----- Extracted entries

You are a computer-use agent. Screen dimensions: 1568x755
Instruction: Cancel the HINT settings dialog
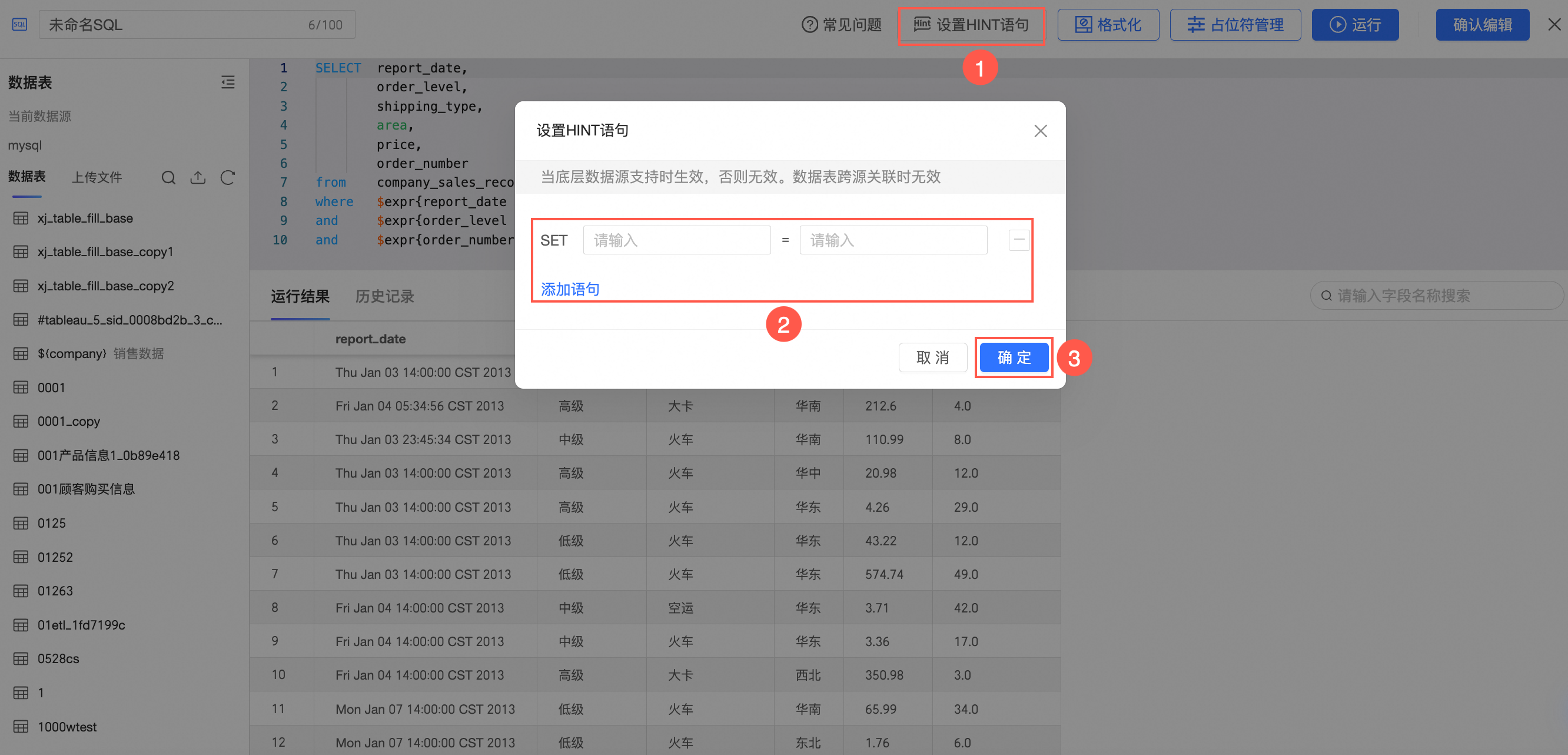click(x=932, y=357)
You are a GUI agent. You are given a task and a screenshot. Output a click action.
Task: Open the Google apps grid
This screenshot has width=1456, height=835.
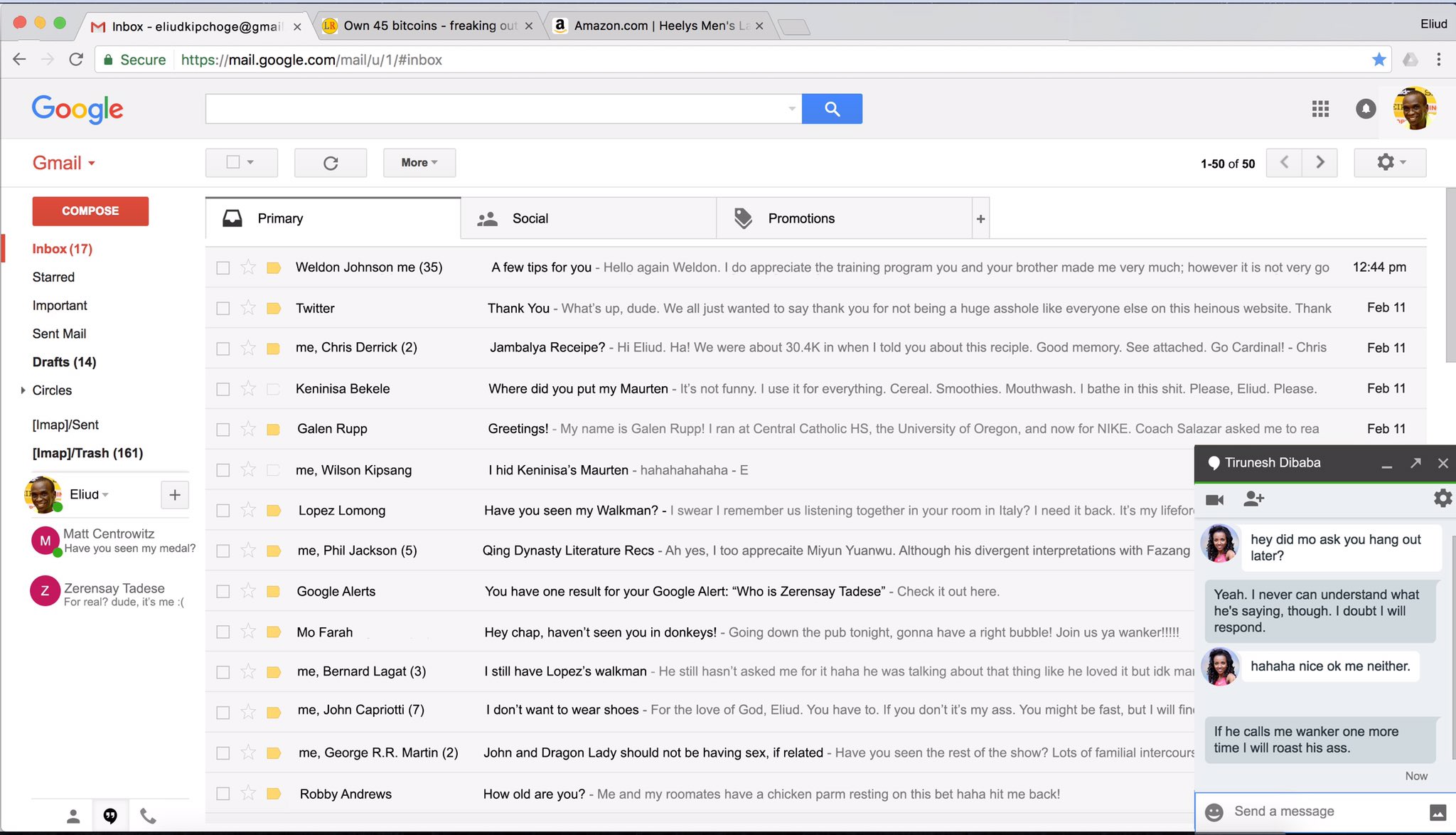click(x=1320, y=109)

----------

• What is expected
Pictures aside, the material must be written out word for word.

• Solution
You are a computer-use agent. Screen dimensions: 1568x755
Instruction: Cancel the HINT settings dialog
click(x=932, y=357)
You are a GUI agent. You are given a task and a screenshot. Output a click action.
Task: Open the Google apps grid
This screenshot has width=1456, height=835.
click(x=1320, y=109)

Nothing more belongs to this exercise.